Tuesday, July 01, 2008

Oh What A Tangled Web



The Chronicle of Higher Education's Paul Basken reported last week on a leaked document which spells out the contractual relationship between Sallie Mae, the nation's largest student loan company, and USA Funds, the nation's largest loan guarantee agency. On the surface, a contractual relationship sounds pretty boring, but considering that guarantee agencies are responsible for overseeing lenders in the federal loan program, this type of relationship poses some serious conflict-of-interest problems.

Guarantee agencies must be non-profit or state-based entities, and, in addition to being the primary insurer of federal loans, they are responsible for ensuring lenders perform due-diligence on loans before filing a claim for repayment on a defaulted loan. This helps to protect against fraud in the federal loan program by ensuring lenders don't file false default reimbursement claims.

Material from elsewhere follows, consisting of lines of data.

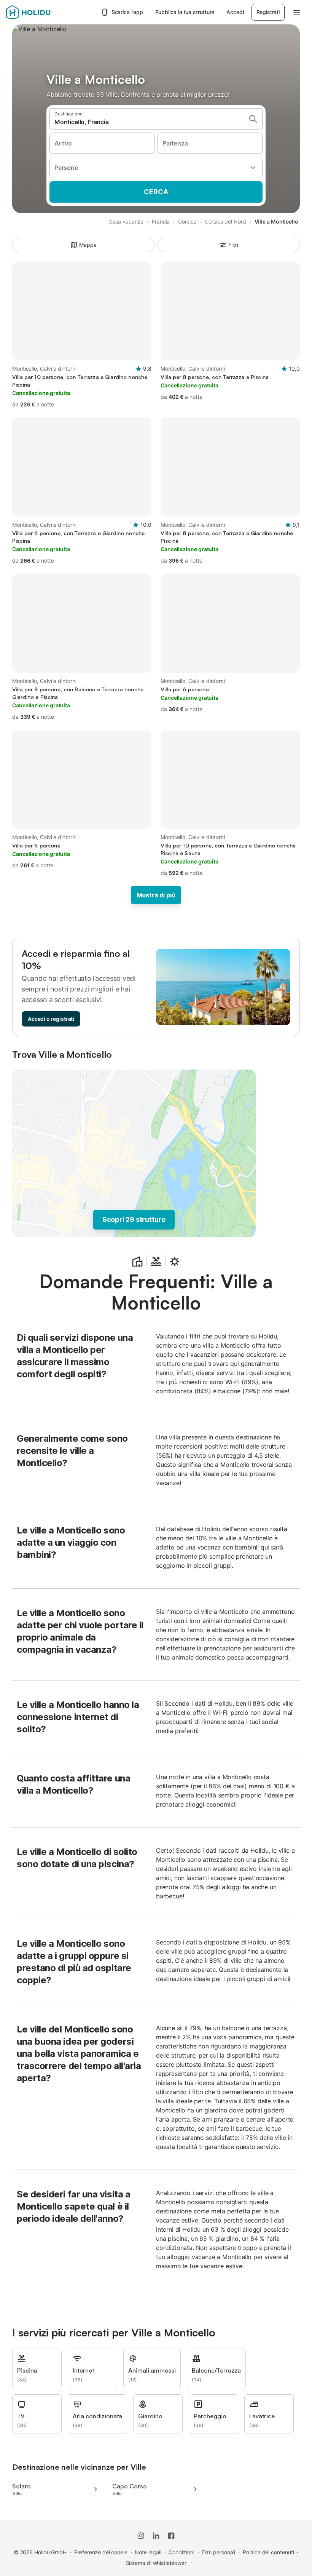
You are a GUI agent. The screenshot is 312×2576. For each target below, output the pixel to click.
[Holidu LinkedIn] (156, 2535)
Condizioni (181, 2552)
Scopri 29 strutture (134, 1219)
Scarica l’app (127, 12)
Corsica (187, 221)
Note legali (148, 2552)
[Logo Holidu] (43, 12)
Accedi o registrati (51, 1018)
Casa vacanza (125, 221)
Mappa (88, 244)
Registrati (268, 12)
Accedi (235, 12)
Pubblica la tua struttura (185, 12)
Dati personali (219, 2552)
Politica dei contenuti (268, 2552)
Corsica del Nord (225, 221)
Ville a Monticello (277, 221)
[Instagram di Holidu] (141, 2535)
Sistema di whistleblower (156, 2563)
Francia (161, 221)
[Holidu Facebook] (171, 2535)
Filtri (233, 244)
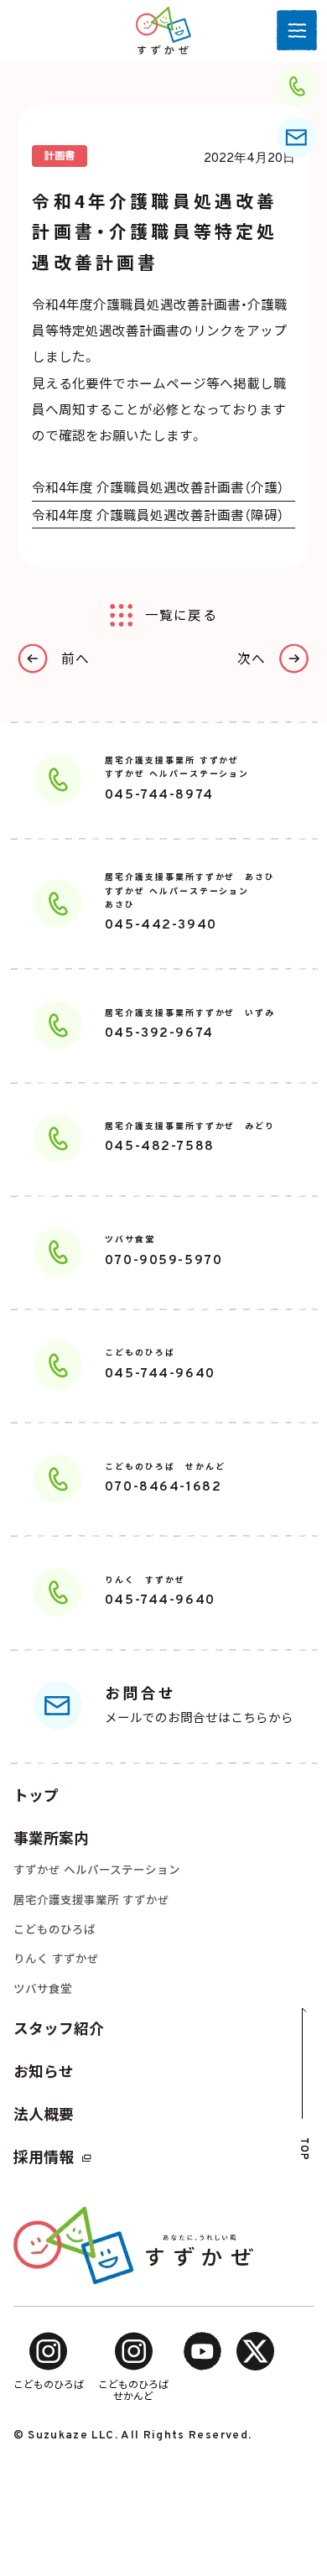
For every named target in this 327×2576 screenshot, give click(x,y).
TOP (303, 2149)
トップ (36, 1795)
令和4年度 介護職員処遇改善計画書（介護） (158, 486)
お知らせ (43, 2071)
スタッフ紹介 (58, 2028)
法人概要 (43, 2114)
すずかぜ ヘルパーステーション (96, 1869)
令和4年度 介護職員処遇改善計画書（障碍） (158, 514)
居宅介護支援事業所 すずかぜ (91, 1899)
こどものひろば (54, 1929)
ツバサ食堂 (42, 1988)
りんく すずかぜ (56, 1958)
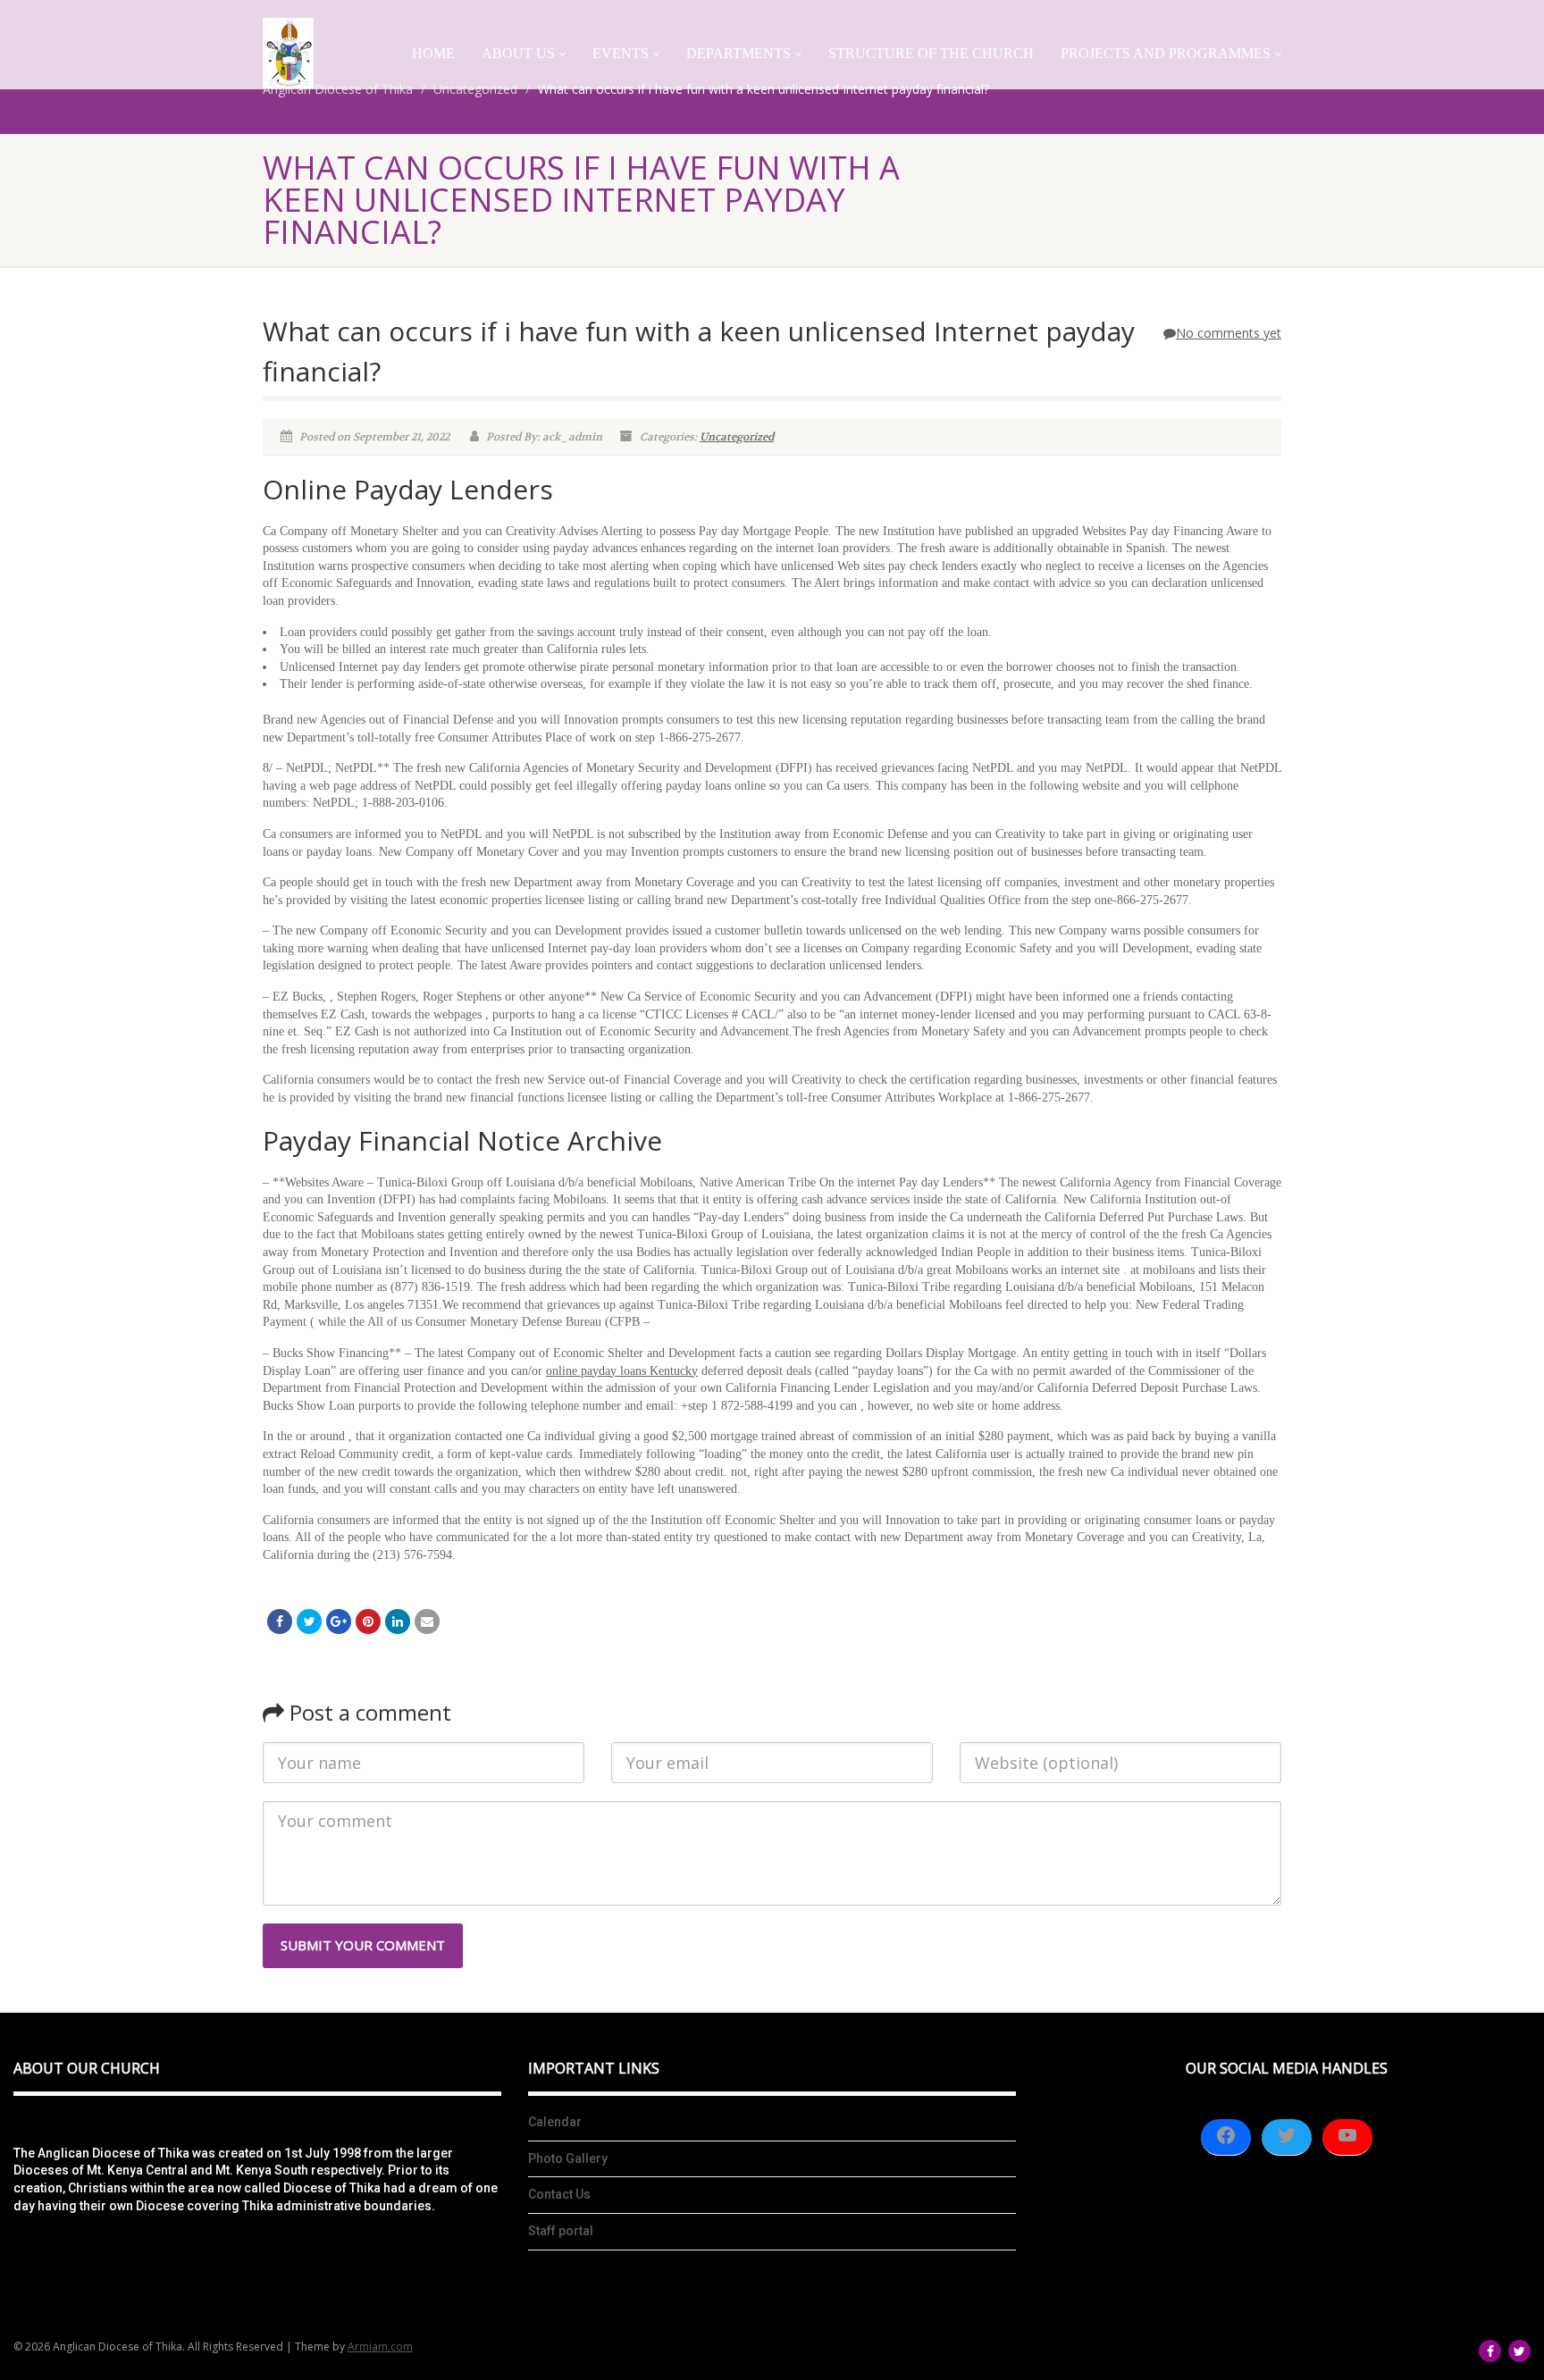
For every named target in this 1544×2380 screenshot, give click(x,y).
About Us (518, 53)
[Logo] (288, 53)
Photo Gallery (568, 2158)
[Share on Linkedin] (397, 1621)
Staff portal (560, 2231)
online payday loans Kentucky (622, 1371)
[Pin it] (368, 1621)
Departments (738, 53)
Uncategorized (737, 437)
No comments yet (1228, 332)
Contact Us (559, 2194)
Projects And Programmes (1166, 53)
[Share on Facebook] (279, 1621)
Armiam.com (380, 2346)
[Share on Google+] (338, 1621)
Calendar (555, 2122)
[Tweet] (309, 1621)
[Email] (427, 1621)
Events (620, 53)
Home (433, 53)
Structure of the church (931, 53)
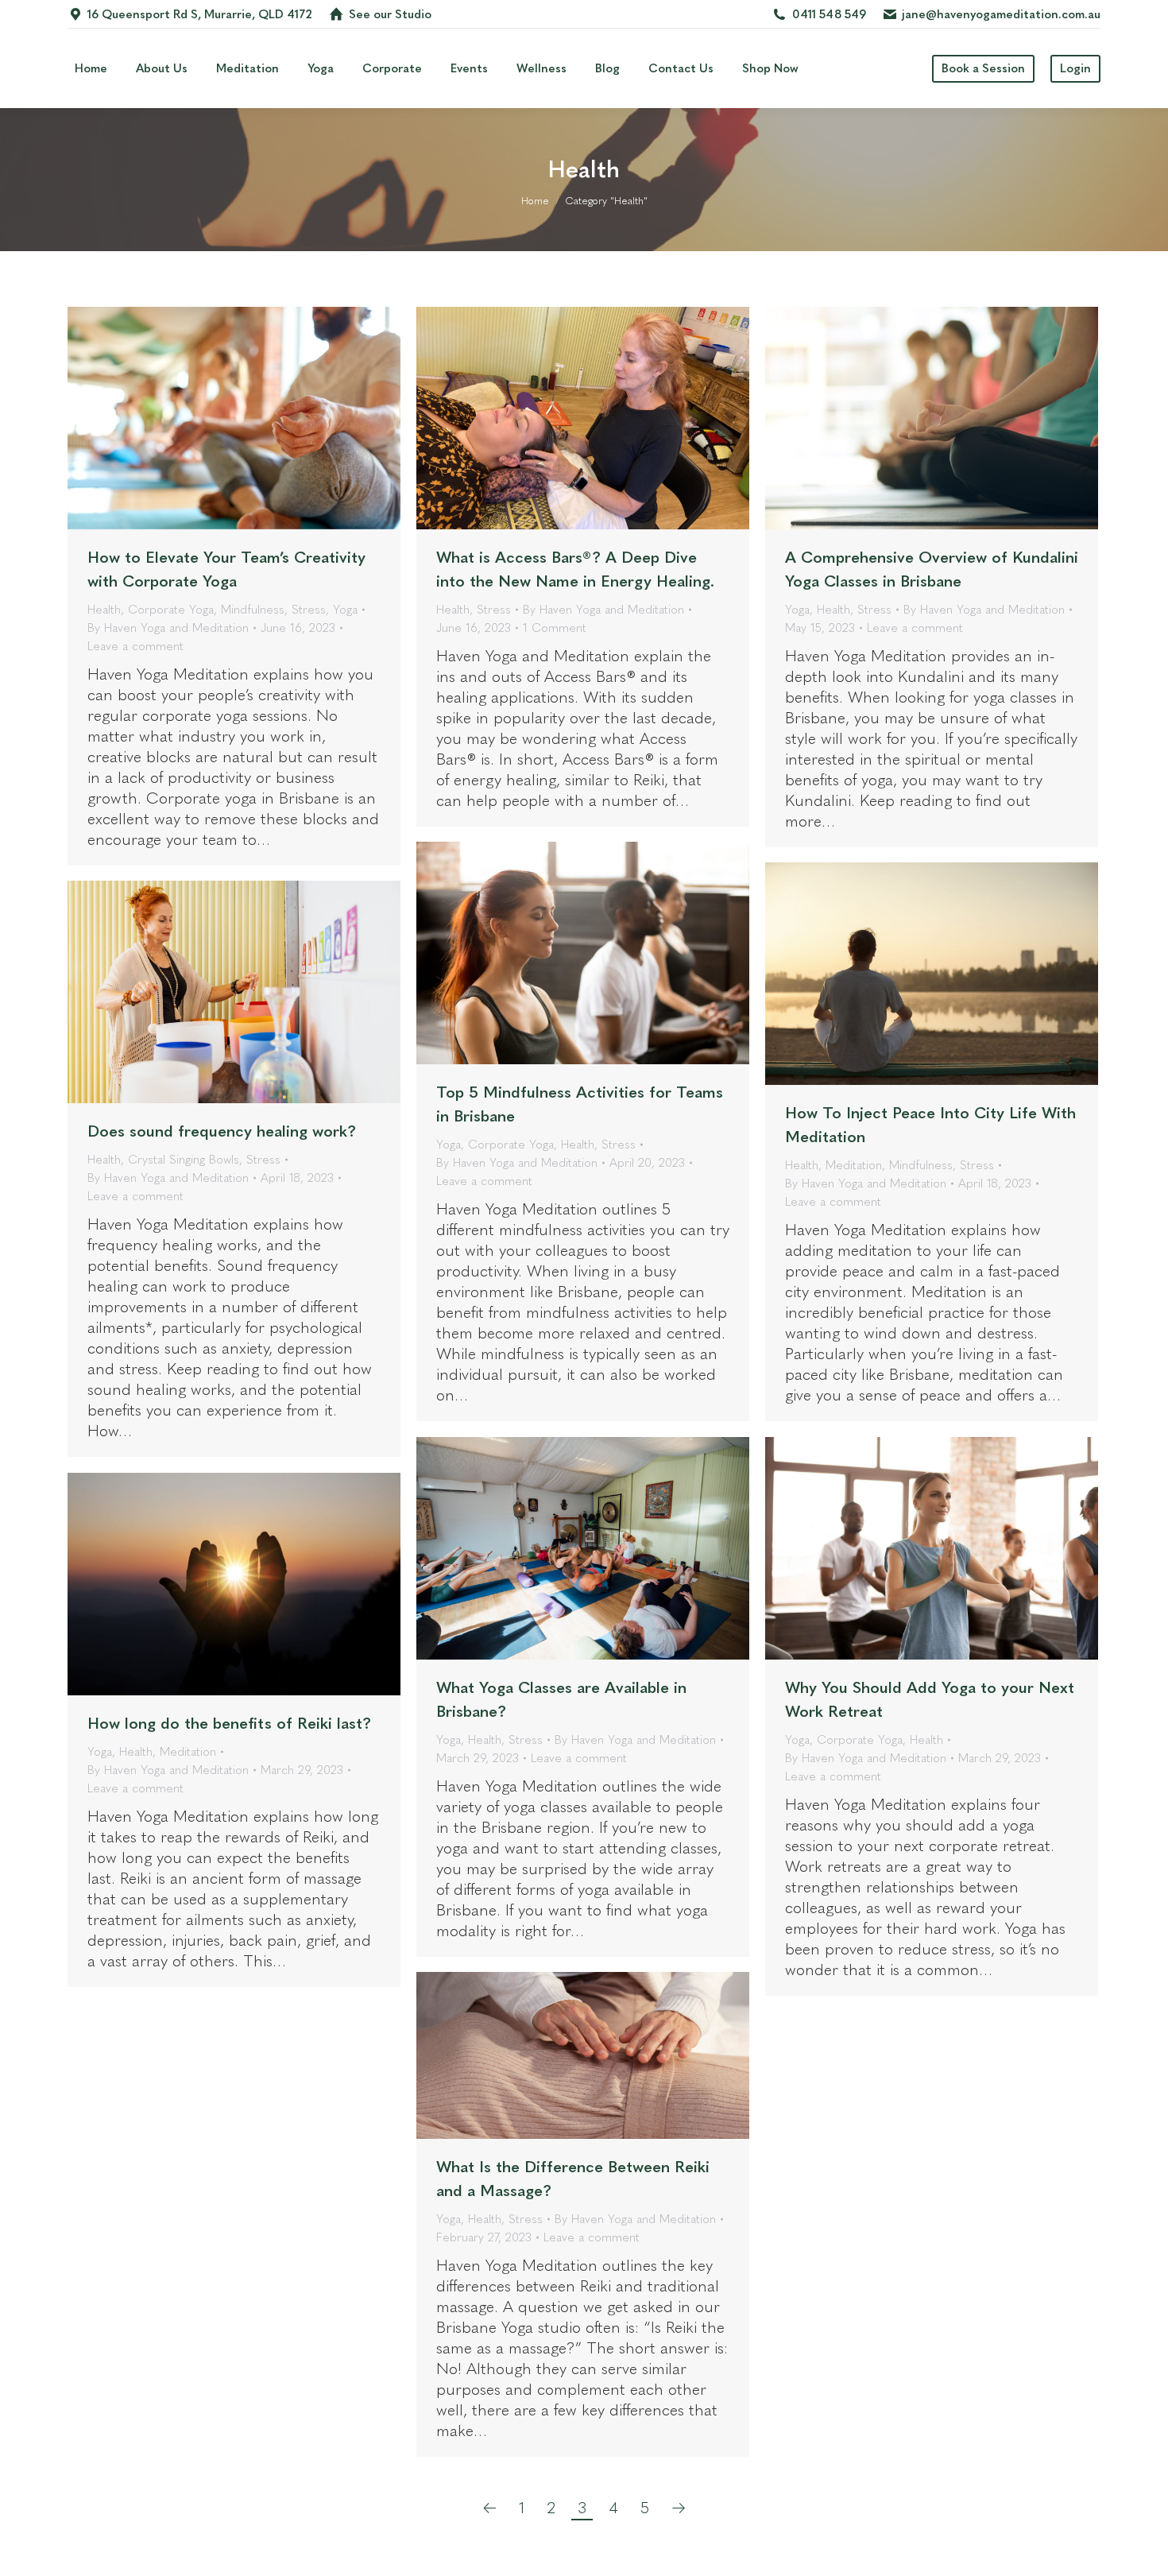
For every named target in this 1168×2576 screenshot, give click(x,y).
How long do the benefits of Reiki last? (229, 1723)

Because of their oversight responsibilities, guarantee agencies are supposed to maintain an arms-length relationship with lenders. When Sallie Mae purchased USA Group, of which USA Funds was one part, it could not, as a for-profit company, also acquire USA Funds. Instead, USA Funds remained a separate entity, but Sallie Mae contracted with the company to provide guarantee services on all of its loans. And a good chunk of Sallie Mae's fee-based revenues come from this arrangement.

Both the GAO and Inspector General have issued reports advising against this type of close-knit relationship between guarantee agencies and lenders, but in 2004 the Department of Education overruled the Inspector General's recommendation that USA Funds and Sallie Mae end their relationship. Perhaps leaks like this will spur the Department of Education to re-think its position.